**Task directions**
Could you repeat the records below exactly, without the pictures?

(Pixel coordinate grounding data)
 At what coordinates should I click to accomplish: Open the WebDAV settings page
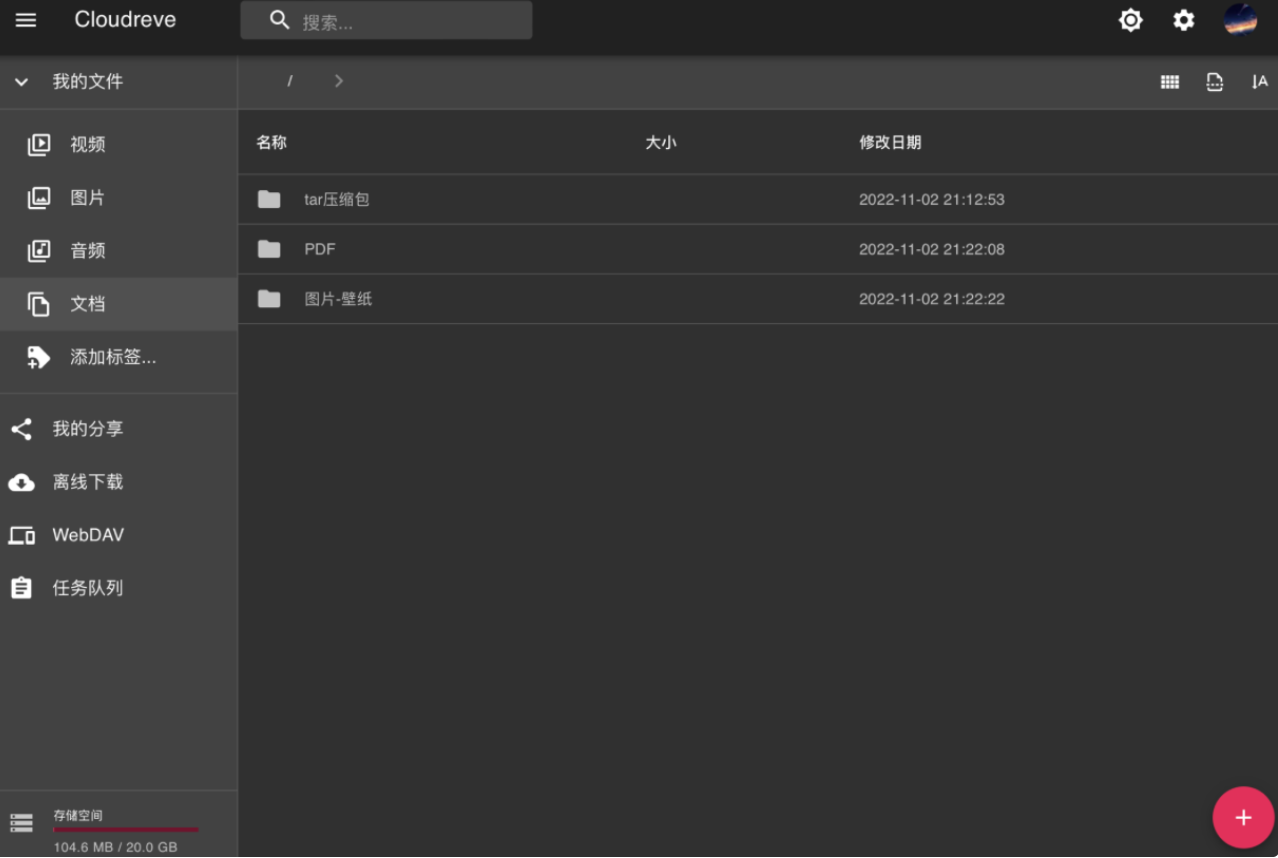click(88, 535)
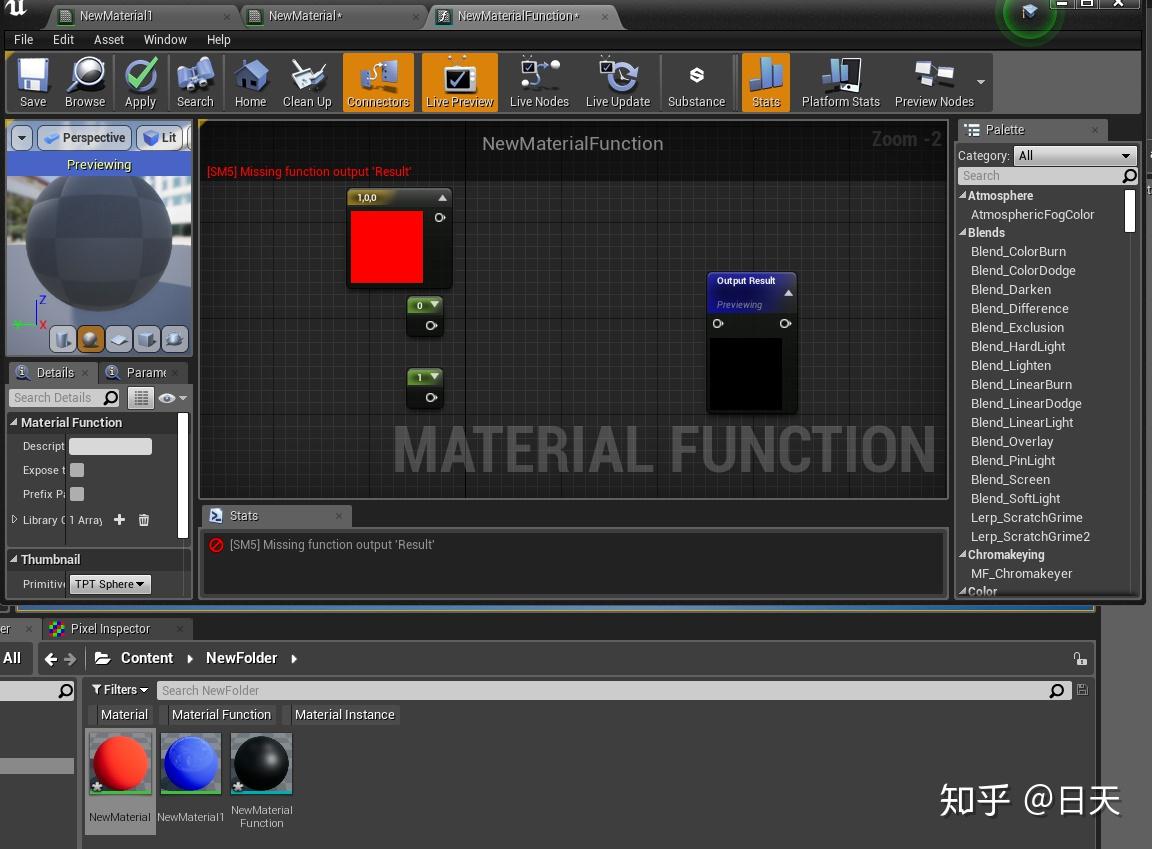This screenshot has height=849, width=1152.
Task: Toggle Live Preview in the toolbar
Action: [x=459, y=82]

**Task answer**
 At what coordinates should I click to accomplish: Open the WebDAV settings page
click(88, 535)
This screenshot has height=849, width=1152.
Task: Toggle Live Preview in the toolbar
Action: [x=459, y=82]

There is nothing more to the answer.